#### Passage to read

VAT liability on cosmetic treatmments

In recent months we have received a number of calls enquiring about the VAT liability on cosmetic treatments. To put it simply is the supply of cosmetic treatments “medical care” or not?

In Ltd v HMRC [2024] TC09030, the First Tier Tribunal (FTT) found that a private medical clinic offering cosmetic treatments was not providing medical care. Its supplies were therefore standard rated for VAT.

Background Ltd (ADCL) is a private medical clinic providing a wide range of cosmetic services such as botox, facial volumising fillers, dermal fillers, and laser treatments primarily used for the repair of sun or sunbed damage.

ADCL’s sole owner and director was Dr McKeown, a qualified doctor registered with the General Medical Council and the British College of Aesthetic Medicine.

Following a VAT enquiry, HMRC to the view that ADCL’s supplies were purely cosmetic and did not constitute medical care, which would have been exempt from VAT. HMRC issued a decision notice that ADCL was required to Register for VAT, having made taxable supplies over the VAT threshold.

########
#### Extracted information

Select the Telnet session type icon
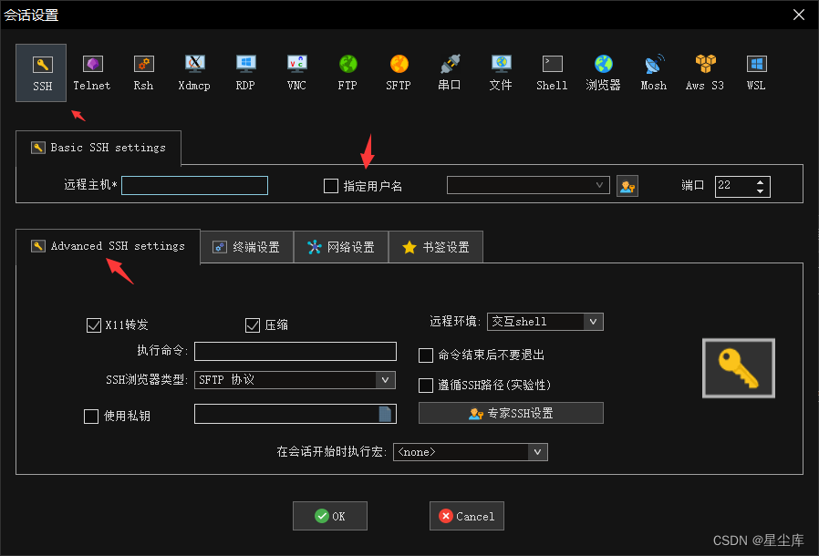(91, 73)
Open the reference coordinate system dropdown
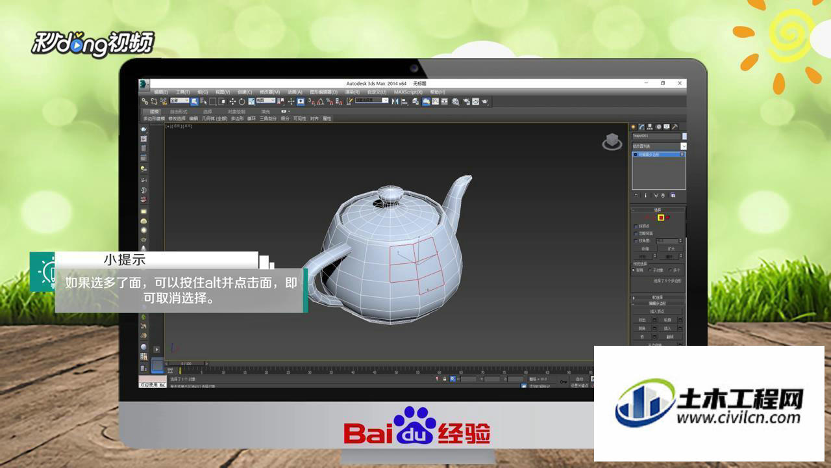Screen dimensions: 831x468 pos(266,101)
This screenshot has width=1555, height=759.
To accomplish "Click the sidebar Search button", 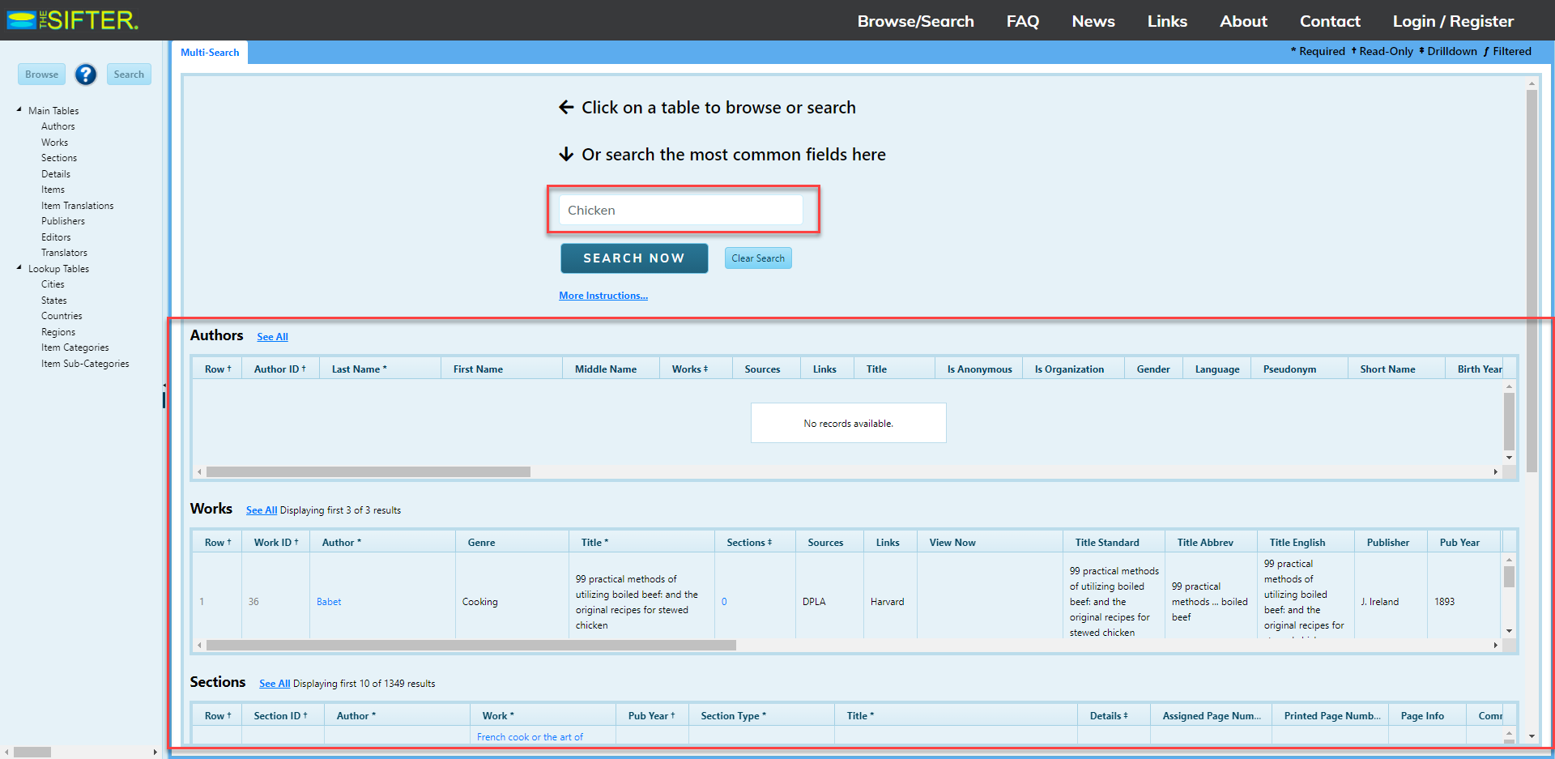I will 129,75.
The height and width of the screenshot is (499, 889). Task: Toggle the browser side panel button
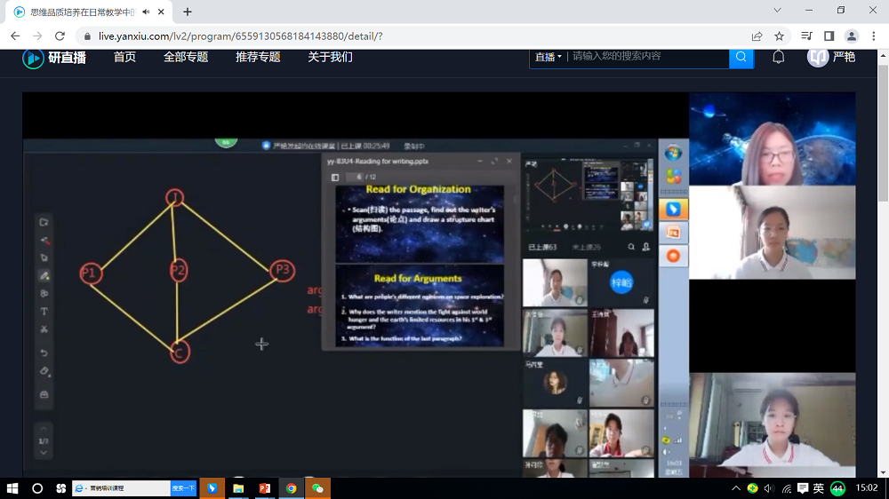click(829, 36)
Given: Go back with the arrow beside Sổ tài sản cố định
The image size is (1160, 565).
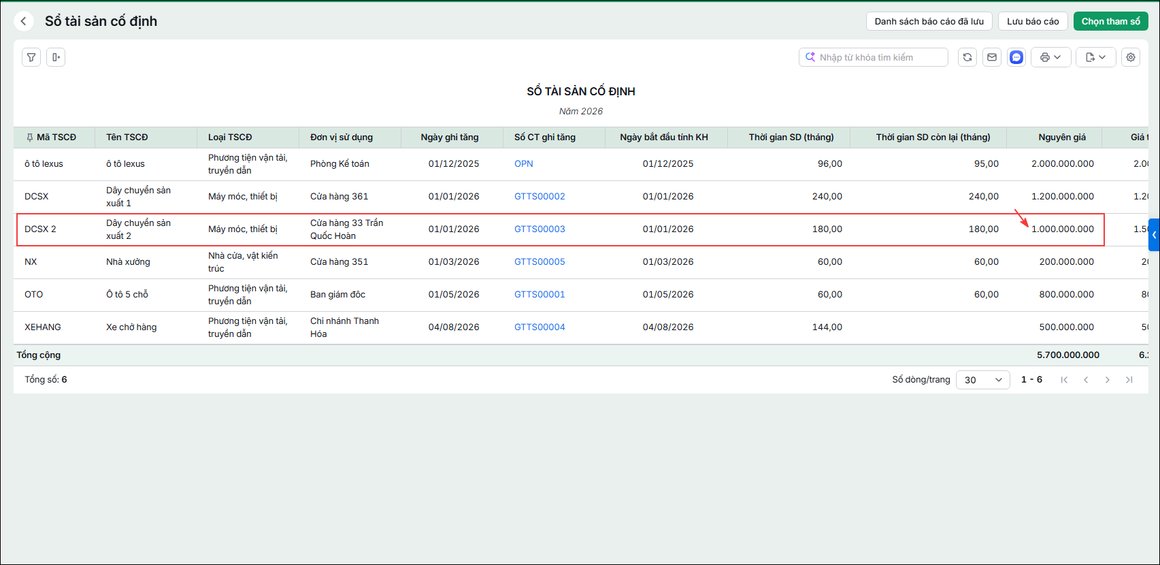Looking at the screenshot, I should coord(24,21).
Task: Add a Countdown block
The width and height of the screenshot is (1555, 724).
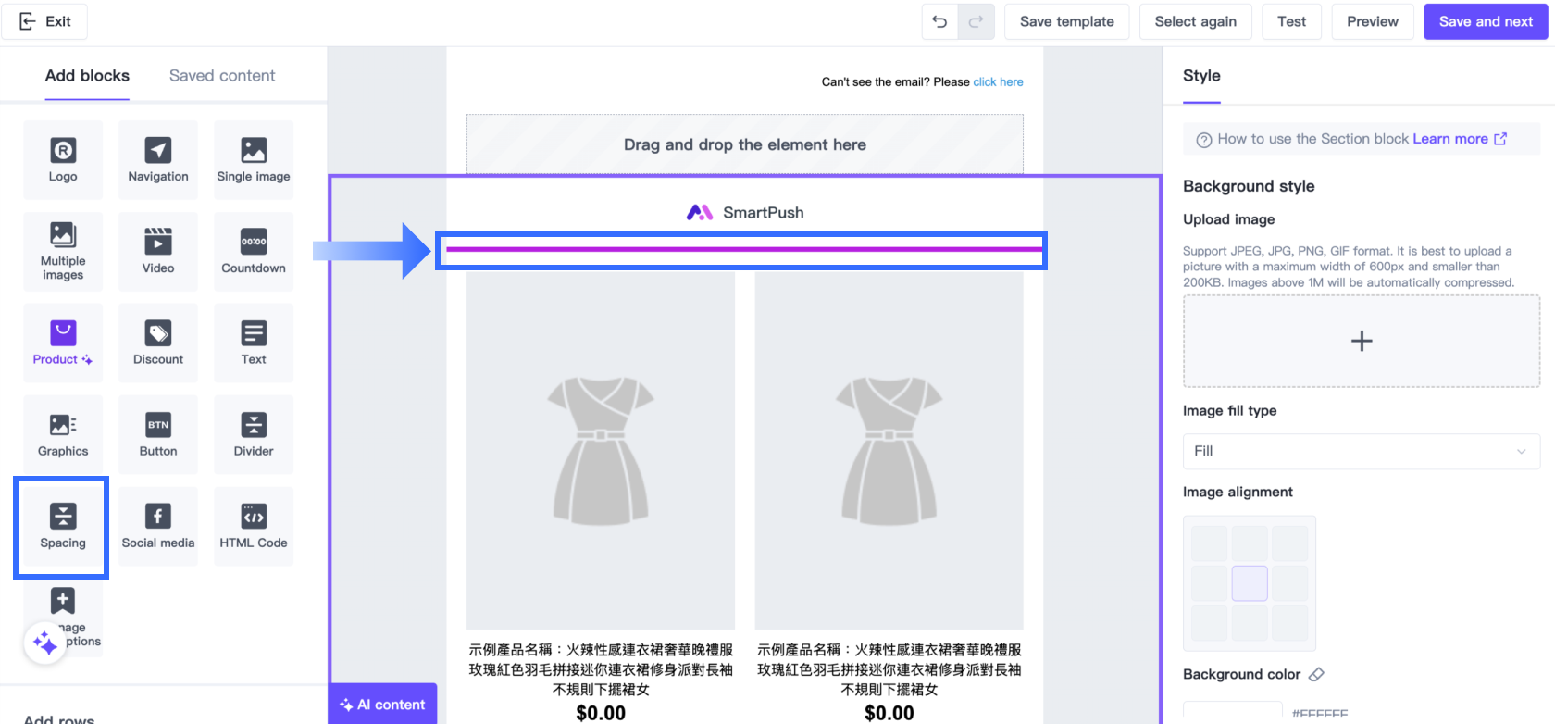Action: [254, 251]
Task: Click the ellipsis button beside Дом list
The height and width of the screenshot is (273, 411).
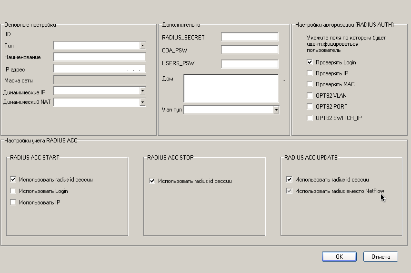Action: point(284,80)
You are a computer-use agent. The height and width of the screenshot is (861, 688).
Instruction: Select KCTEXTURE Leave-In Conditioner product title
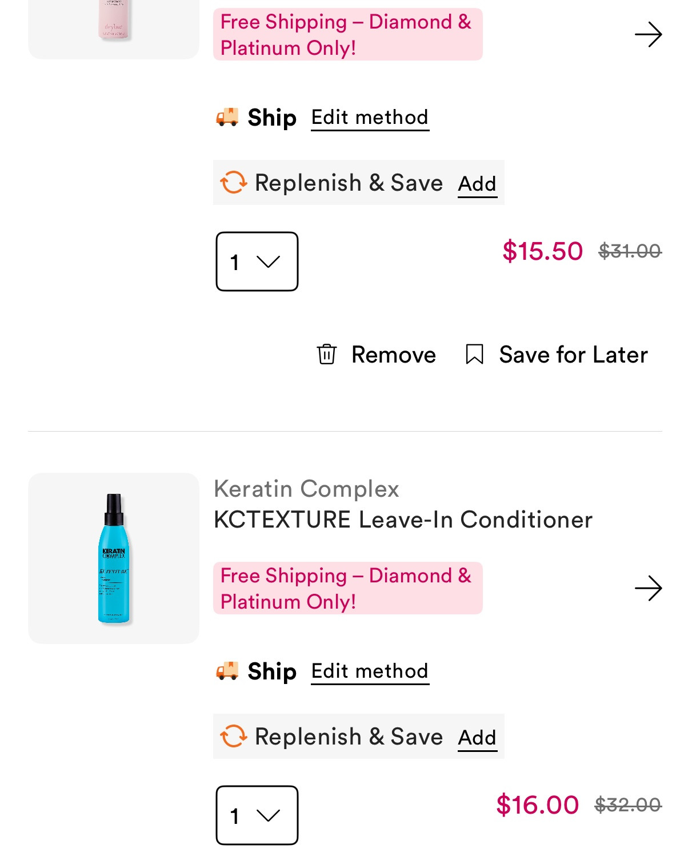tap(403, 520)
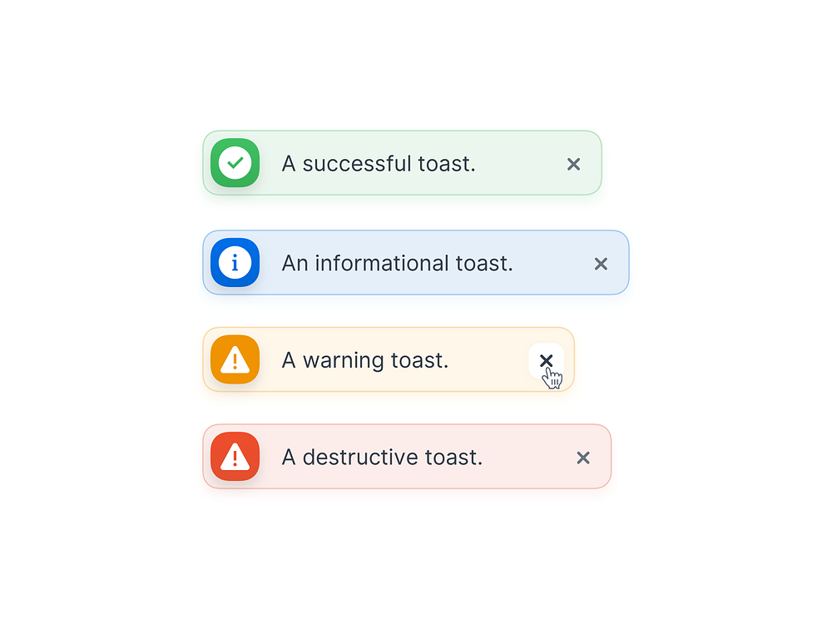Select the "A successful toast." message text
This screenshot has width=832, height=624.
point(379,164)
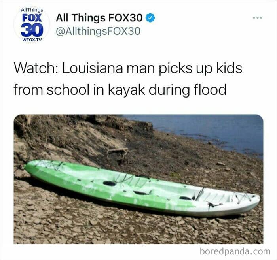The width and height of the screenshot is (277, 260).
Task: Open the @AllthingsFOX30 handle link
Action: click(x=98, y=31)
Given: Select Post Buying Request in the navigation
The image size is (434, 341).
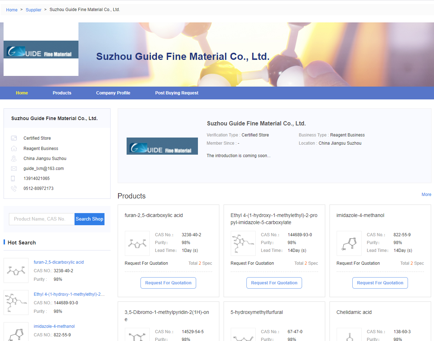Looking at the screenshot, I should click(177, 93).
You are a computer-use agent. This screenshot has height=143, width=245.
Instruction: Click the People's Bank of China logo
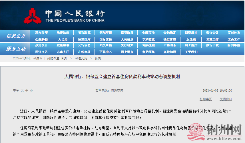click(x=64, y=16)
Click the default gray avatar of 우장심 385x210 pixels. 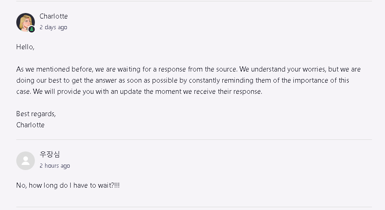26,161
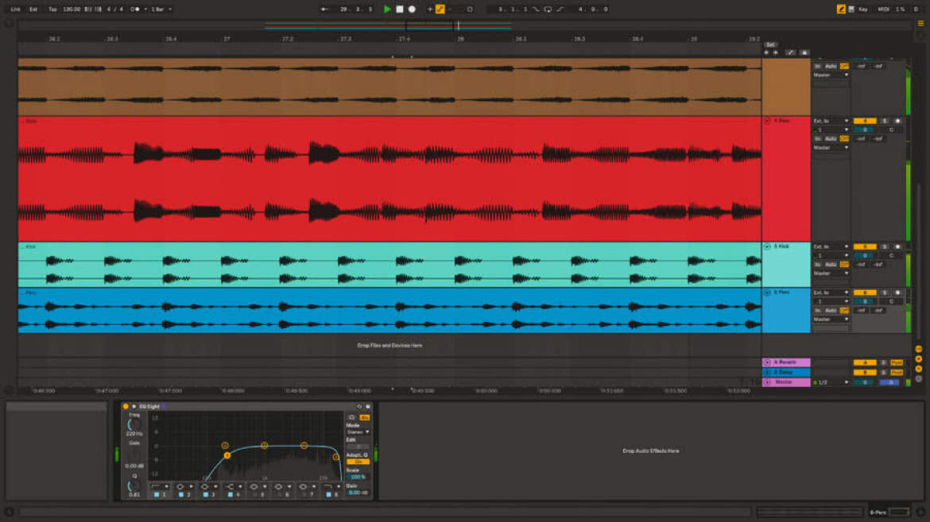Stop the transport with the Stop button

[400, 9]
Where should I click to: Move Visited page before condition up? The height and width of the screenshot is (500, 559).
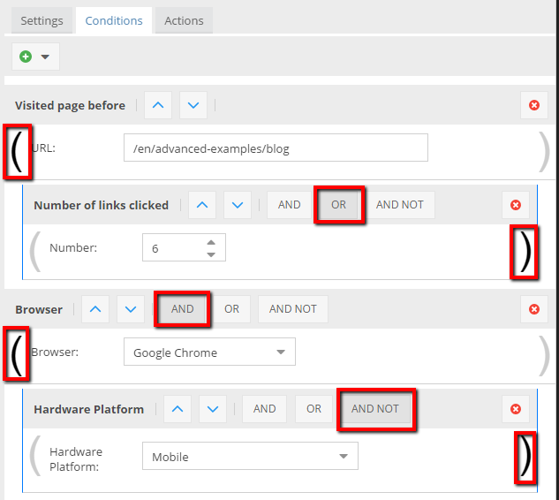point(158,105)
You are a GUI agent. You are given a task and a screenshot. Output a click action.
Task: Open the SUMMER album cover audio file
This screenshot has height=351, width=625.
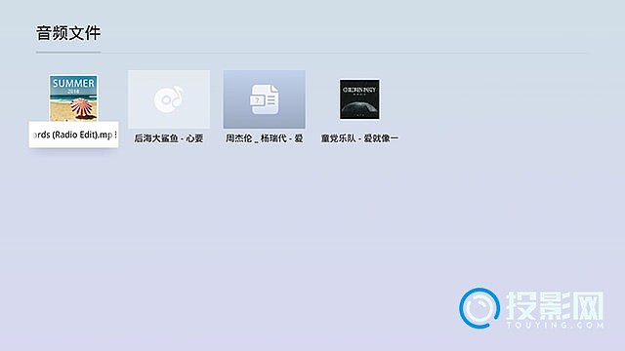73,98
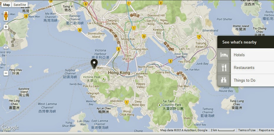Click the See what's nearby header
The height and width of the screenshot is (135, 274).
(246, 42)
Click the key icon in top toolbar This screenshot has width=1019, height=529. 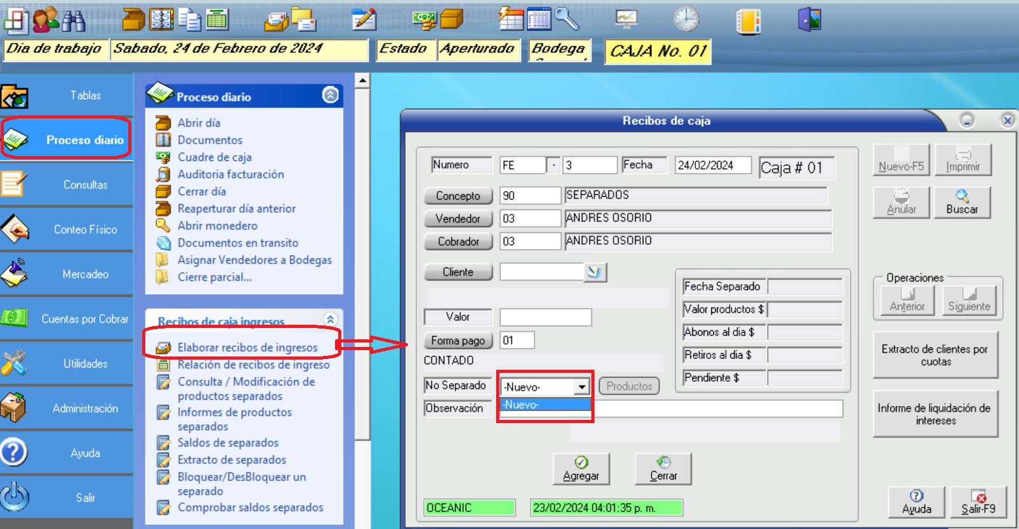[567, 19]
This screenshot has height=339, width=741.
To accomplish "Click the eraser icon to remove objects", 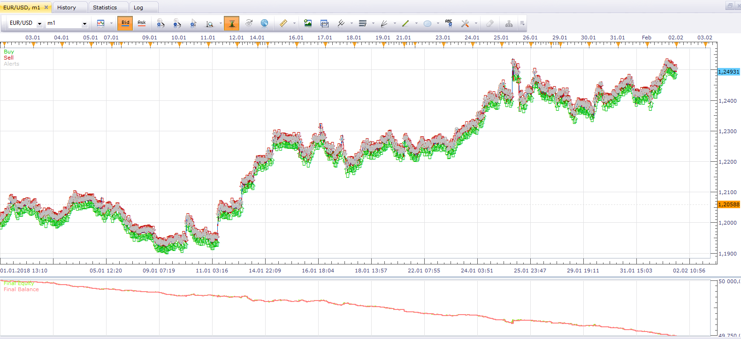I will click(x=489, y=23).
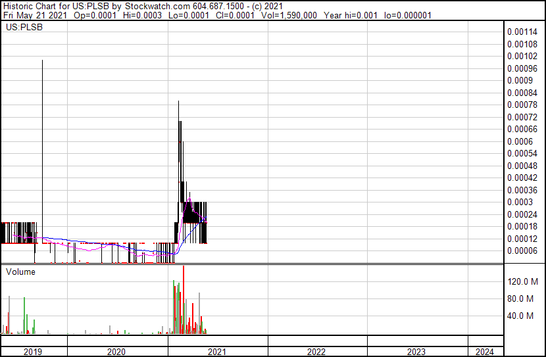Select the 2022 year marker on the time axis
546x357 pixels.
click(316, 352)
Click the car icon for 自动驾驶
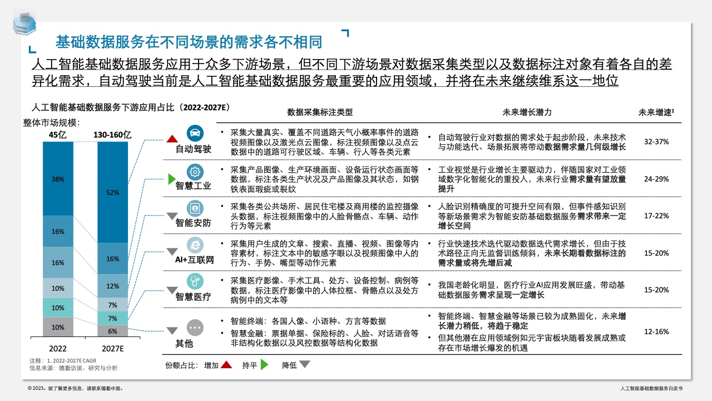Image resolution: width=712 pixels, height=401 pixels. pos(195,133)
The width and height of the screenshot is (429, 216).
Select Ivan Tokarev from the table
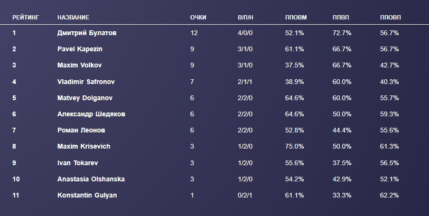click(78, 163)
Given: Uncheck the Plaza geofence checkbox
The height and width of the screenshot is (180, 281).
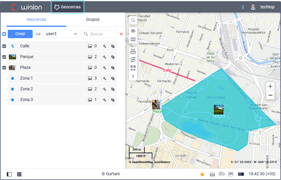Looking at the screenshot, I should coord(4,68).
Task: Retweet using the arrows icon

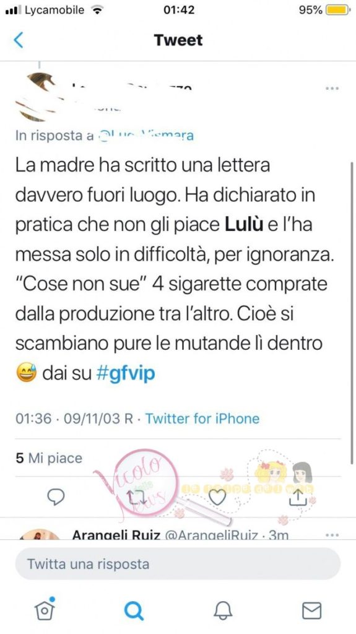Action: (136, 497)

########

» **Exercise**:
Copy the stretch of the text on VAT and cosmetic treatments from "ADCL’s sole owner" through "the VAT threshold.".

» **Answer section**:
ADCL’s sole owner and director was Dr McKeown, a qualified doctor registered with the General Medical Council and the British College of Aesthetic Medicine.

Following a VAT enquiry, HMRC to the view that ADCL’s supplies were purely cosmetic and did not constitute medical care, which would have been exempt from VAT. HMRC issued a decision notice that ADCL was required to Register for VAT, having made taxable supplies over the VAT threshold.